* _Provided information_
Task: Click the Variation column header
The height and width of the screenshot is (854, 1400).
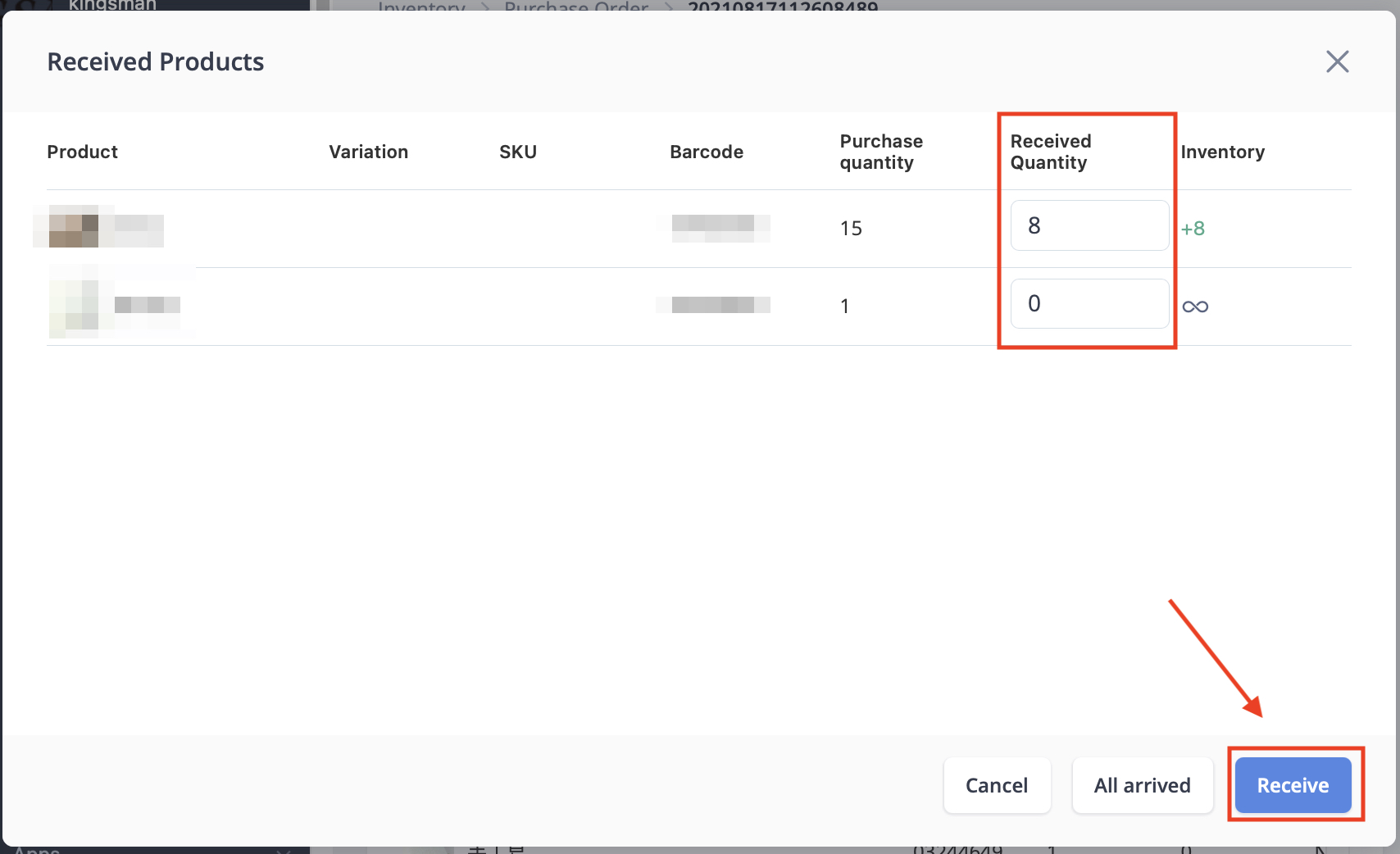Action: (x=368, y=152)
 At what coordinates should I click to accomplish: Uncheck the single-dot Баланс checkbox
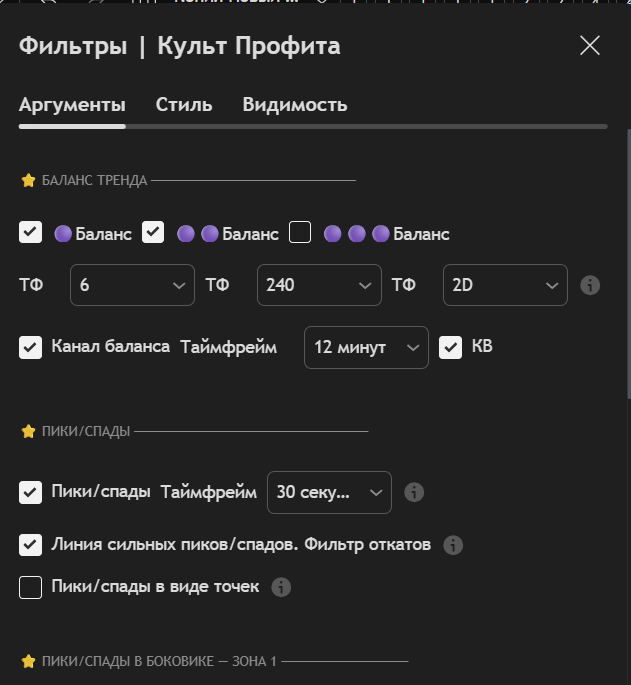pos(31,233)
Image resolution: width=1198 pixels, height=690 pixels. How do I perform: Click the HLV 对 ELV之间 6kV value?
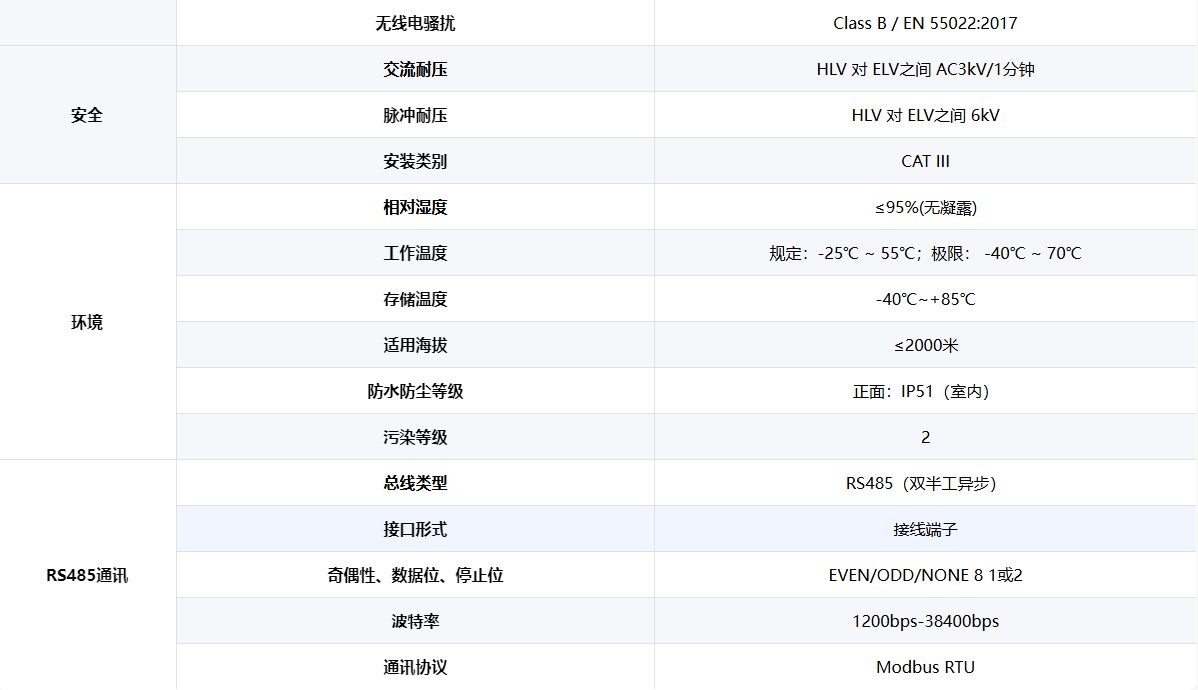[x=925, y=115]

* _Task objective_
Exclude the pictures, then retype every record exactly.

* _Reply to the exercise_
Task: Click the Variation column header
The height and width of the screenshot is (854, 1400).
Action: (x=368, y=152)
 At what coordinates should I click to accomplish: Uncheck the single-dot Баланс checkbox
pos(31,233)
Image resolution: width=1198 pixels, height=690 pixels. How do I perform: Click the HLV 对 ELV之间 6kV value?
[x=925, y=115]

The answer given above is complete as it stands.